*TO DO*:
Repeat precisely the span of lines below that opens with the line containing "Screen dimensions: 490x980" and closes with the line containing "Task: Click the", both included.

*GIVEN DATA*:
- Opening Delimiter -
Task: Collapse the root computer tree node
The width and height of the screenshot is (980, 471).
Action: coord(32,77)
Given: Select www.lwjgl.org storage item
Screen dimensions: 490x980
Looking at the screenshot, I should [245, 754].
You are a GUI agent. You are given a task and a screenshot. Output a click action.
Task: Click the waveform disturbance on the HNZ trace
- Closing Delimiter -
- Opening Delimiter -
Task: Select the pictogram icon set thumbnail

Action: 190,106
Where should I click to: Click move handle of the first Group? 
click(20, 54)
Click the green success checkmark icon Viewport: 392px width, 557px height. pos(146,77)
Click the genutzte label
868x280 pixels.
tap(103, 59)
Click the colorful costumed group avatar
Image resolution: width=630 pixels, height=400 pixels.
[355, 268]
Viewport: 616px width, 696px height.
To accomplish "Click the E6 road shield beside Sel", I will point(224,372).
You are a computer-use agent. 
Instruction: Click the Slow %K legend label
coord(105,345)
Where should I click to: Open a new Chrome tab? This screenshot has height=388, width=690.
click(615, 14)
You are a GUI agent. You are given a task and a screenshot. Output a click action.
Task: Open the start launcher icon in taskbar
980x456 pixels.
- Closing Delimiter -
*WRITTEN ANSWER*:
Screen dimensions: 490x980
Looking at the screenshot, I should [245, 754].
You are a GUI agent. You are given a task and a screenshot. Output a click action.
Task: Click the waveform disturbance on the HNZ trace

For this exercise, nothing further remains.